Les fourches patibulaires servaient de lieu d’exposition pour les condamnés exécutés en d’autres lieux et qui même n’avaient point été pendus. Les corps des décapités étaient enfermés dans un sac ; on exposait aussi aux gibets les suicidés, des mannequins figurant des condamnés par contumace. Le cadavre de l’amiral de Coligny fut suspendu au gibet de Montfaucon par les pieds. L’Étoile rapporte que Catherine de Médicis, « pour repaître ses yeux, l’alla voir un soir et y mena ses fils, sa fille et son gendre. » Depuis lors ces fourches patibulaires ne servirent guère aux exécutions ou expositions. Sauval cependant dit y avoir encore vu des cadavres, bien qu’alors cet édifice fût en ruines.

Les fourches patibulaires ne servaient pas seulement à pendre des humains, on y suspendait aussi des animaux, et notamment des porcs, condamnés à ce genre de supplice à la suite de jugements et arrêts rendus pour avoir dévoré des enfants. (Voy. à ce sujet la brochure de M. E. Agnel, Curiosités judiciaires et historiques du moyen âge. Paris, 1858. Dumoulin.) En cas pareil, les formalités judiciaires du temps étaient scrupuleusement suivies, et, comme il était d’usage de pendre les condamnés vêtus de leurs habits, on habillait les animaux que l’on menait au gibet. « En 1386, une sentence du juge de Falaise condamna une truie à être pendue pour avoir tué un enfant. Cette truie fut exécutée sur la place de la ville, en habit d’homme…[18] »

En 1314[19], un taureau qui avait tué un homme fut jugé et pendu aux fourches patibulaires de Moisy-le-Temple. Il y eut appel de la sentence. Le jugement fut trouvé équitable ; mais il fut décidé que le comte de Valois n’avait aucun droit de justice sur le territoire de Moisy, et que les officiers n’auraient pas dû y instrumenter[20].

  1. Droits et usages, p. 165.
  2. Collect. de chartes et diplômes, boîte 267.
  3. Renseignements fournis par M. Achard, archiviste de la préfecture de Vaucluse.
  4. Des anciennes fourches patibulaires de Montfaucon, par A. de Lavillegille. Paris, 1836. Techener.
  5. Comptes et ordinaires de la prévôté de Paris. (Sauval, t.
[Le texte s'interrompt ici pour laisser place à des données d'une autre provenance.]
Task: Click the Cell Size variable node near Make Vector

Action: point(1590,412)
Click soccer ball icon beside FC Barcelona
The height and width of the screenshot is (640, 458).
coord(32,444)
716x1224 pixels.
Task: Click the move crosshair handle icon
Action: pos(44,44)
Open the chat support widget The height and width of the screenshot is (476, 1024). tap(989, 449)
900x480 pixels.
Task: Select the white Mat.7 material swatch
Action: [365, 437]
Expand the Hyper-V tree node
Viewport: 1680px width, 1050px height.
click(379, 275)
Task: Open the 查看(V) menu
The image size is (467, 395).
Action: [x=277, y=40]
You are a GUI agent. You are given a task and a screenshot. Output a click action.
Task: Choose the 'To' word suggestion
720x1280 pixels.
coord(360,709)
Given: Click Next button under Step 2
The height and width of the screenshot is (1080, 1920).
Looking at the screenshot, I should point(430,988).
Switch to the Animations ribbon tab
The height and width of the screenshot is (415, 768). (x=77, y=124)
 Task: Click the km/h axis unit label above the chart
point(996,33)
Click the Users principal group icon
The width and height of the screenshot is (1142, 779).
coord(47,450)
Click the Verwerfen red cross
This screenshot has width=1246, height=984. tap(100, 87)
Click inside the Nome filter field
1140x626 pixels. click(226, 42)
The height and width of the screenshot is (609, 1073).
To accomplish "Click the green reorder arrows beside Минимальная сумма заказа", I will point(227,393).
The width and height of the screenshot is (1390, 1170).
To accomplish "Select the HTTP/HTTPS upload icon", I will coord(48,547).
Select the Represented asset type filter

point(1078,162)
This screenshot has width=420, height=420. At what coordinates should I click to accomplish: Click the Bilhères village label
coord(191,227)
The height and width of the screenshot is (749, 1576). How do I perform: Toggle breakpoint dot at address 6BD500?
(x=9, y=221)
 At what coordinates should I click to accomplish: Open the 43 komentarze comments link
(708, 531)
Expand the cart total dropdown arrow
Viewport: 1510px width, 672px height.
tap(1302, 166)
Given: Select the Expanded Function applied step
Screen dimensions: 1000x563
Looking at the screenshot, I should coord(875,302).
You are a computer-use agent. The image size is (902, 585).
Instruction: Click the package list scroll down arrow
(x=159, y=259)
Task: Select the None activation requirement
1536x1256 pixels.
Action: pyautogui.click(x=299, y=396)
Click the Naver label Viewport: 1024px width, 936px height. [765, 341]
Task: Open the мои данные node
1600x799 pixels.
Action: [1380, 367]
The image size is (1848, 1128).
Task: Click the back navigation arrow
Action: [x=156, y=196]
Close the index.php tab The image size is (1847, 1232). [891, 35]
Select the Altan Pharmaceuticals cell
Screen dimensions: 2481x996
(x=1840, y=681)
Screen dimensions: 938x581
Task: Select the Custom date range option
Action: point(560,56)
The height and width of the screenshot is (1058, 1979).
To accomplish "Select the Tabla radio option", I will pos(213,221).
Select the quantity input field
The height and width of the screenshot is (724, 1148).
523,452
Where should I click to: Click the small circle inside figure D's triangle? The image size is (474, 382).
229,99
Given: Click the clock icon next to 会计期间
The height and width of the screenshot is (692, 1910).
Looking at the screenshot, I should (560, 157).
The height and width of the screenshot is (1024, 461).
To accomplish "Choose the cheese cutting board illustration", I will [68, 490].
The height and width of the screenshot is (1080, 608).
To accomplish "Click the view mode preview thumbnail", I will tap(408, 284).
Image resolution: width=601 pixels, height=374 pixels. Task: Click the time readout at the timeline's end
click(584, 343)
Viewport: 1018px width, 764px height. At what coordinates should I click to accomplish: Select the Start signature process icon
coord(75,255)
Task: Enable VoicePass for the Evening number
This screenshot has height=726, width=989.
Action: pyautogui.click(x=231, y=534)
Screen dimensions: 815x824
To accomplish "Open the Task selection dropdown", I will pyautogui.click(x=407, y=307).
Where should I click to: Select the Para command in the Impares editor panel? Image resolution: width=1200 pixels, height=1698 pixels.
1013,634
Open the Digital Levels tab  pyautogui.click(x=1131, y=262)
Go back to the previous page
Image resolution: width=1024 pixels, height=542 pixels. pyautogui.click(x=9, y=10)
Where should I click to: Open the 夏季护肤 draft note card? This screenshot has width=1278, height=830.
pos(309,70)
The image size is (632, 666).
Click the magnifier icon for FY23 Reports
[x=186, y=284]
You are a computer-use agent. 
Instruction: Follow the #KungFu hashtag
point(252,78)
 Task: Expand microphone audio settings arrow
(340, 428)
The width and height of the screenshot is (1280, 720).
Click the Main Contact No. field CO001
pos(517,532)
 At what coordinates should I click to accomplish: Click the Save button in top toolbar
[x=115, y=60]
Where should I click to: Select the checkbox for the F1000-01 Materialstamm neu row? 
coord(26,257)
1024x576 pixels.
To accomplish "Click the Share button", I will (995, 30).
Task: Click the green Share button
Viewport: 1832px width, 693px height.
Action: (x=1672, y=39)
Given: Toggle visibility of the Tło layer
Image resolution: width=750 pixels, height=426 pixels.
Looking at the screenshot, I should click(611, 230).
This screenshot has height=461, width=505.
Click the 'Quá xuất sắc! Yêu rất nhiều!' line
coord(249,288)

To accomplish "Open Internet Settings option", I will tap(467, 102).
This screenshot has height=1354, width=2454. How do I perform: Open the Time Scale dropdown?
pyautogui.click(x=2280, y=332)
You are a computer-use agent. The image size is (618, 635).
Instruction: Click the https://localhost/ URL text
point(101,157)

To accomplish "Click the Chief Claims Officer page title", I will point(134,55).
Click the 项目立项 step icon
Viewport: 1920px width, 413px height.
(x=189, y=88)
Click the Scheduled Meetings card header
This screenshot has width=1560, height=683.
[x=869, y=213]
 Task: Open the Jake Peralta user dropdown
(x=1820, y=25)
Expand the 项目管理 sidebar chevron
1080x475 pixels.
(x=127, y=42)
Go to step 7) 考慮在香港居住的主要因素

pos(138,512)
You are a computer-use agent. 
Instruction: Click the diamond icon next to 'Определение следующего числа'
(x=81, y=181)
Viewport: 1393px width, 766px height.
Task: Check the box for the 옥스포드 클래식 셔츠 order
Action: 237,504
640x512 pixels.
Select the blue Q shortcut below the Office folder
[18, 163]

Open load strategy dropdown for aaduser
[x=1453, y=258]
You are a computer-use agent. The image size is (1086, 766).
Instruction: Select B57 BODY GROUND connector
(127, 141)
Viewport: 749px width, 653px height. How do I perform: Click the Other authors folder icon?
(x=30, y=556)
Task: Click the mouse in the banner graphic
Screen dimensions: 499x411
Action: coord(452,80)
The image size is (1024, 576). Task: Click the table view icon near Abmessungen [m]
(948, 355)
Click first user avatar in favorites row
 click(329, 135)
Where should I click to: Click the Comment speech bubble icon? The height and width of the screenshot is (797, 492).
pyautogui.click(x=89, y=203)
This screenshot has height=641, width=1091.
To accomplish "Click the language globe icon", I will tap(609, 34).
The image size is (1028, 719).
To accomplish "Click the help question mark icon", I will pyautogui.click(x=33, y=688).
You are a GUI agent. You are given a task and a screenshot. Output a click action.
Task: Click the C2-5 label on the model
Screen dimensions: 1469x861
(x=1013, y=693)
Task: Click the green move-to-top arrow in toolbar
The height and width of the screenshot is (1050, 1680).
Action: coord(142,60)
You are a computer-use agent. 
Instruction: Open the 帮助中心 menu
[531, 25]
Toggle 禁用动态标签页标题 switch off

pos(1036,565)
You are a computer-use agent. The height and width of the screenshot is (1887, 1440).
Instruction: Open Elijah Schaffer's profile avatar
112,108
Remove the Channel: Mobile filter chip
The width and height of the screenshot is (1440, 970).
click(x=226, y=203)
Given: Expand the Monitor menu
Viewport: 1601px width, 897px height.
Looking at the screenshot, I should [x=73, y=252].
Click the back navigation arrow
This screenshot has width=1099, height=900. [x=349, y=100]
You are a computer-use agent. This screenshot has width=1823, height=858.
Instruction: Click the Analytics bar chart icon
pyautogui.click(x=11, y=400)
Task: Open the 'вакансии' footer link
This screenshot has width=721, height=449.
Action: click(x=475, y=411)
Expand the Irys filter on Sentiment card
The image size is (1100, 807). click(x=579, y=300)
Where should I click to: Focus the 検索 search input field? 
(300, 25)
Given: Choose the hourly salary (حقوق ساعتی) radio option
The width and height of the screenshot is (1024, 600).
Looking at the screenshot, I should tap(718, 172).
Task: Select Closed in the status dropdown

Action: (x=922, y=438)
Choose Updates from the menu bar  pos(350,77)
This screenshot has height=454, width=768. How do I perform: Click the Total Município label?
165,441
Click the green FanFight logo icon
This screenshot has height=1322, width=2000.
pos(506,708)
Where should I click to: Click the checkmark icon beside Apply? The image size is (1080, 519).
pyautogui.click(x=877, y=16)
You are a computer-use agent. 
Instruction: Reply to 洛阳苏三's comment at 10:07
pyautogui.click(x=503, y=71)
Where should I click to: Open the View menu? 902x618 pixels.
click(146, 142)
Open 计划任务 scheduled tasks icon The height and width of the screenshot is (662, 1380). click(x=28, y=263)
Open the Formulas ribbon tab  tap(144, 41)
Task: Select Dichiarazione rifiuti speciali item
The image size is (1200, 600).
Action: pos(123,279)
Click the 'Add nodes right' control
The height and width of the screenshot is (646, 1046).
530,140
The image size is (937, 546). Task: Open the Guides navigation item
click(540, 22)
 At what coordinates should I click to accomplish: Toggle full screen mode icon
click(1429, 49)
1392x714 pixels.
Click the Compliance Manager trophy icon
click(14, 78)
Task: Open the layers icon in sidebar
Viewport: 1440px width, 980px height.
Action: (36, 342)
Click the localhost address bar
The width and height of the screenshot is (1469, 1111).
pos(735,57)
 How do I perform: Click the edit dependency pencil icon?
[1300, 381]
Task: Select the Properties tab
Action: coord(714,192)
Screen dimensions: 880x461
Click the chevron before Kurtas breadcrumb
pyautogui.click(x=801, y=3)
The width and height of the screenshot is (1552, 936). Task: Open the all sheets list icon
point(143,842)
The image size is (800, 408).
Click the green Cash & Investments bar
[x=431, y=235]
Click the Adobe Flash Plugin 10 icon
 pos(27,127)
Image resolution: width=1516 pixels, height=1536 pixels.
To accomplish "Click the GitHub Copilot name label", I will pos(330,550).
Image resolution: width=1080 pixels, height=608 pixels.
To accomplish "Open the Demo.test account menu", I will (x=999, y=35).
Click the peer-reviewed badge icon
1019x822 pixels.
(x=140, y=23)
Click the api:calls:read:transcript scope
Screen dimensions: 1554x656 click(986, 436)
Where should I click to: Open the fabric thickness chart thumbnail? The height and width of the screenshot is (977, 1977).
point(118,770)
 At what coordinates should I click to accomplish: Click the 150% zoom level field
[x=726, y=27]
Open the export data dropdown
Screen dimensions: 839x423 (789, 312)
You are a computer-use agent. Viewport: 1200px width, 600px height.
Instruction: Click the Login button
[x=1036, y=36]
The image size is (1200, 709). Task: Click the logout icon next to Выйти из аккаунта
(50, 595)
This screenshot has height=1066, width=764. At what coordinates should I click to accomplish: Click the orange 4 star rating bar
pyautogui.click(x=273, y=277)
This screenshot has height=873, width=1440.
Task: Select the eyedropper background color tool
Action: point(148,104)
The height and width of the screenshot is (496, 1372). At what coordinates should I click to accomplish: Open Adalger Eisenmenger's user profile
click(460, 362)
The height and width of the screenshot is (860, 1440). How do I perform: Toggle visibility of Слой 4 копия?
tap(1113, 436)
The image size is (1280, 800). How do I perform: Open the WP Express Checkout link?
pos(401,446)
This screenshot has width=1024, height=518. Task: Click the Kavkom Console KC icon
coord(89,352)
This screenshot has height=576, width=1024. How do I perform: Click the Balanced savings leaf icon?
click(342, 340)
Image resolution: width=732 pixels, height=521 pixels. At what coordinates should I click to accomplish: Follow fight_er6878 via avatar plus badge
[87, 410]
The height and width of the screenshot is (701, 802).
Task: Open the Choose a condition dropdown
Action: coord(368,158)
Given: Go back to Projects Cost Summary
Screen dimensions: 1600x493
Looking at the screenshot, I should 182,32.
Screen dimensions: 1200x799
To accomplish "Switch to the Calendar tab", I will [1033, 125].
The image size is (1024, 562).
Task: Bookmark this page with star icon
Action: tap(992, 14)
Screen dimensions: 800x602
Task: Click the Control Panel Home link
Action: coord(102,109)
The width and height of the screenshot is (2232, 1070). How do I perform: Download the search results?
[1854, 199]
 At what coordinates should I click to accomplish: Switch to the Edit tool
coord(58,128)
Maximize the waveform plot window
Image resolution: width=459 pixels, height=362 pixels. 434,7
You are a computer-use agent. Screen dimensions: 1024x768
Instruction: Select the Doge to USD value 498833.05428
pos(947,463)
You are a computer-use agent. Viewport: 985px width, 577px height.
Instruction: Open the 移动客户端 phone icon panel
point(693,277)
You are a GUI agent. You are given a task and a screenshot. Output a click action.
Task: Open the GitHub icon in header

III. p. 481.)
  6. Traité des seigneuries. — Jacquet, Traité des justices.
  7. À chascun le sien, c’est justice :
    À Paris, seize quarteniers :
    À Montfaucon seize pilliers,
    C’est à chacun son bénéfice.

    Seize, Mont-faucon vous appelle,
    À demain, crient les corbeaux,
    Seize pilliers de sa chapelle
    Vous seront autant de tombeaux.

    (Satyre Ménippée.)
  8. Des anciennes fourches patibulaires de Montfaucon, par A. de Lavillegille.
  9. Arch. de l’Empire. Sect. dom. S. 216. Titres du fief du Cens commun que possédait autrefois le chapitre de Notre-Dame de Paris.
  10. Voy. le plan de Verniquet.
  11. Gaguin. Grandes chroniques de France.
  12. Comptes et ordinaires. (Sauval, t. III, p. 533.)
  13. Tapisserie de l’Hôtel de ville, vue de l’hôpital Saint-Louis, 1641, Châtillon Châlonnais. Vue de l’hôpital Saint-Louis, Pérelle.
  14. Chroniques, ch. XIII.
  15. La Repeue faicte auprès de Montfaulcon. Poésie attribuée à Villon. Édit. Jannet, p. 292. 1854.
  16. Les anciennes Fourches patibulaires, p. 38.
  17. Sauval, t. II, p. 612. — Félibien, t. I, p. 564. Pièces justificatives B.
  18. Curiós. judic. M. E. Agnel.
  19. Carlier. Histoire du duché de Valois, t. II, p. 207.
  20. Saint-Foix. Essais hist. sur Paris, t. V, p. 100. 1776.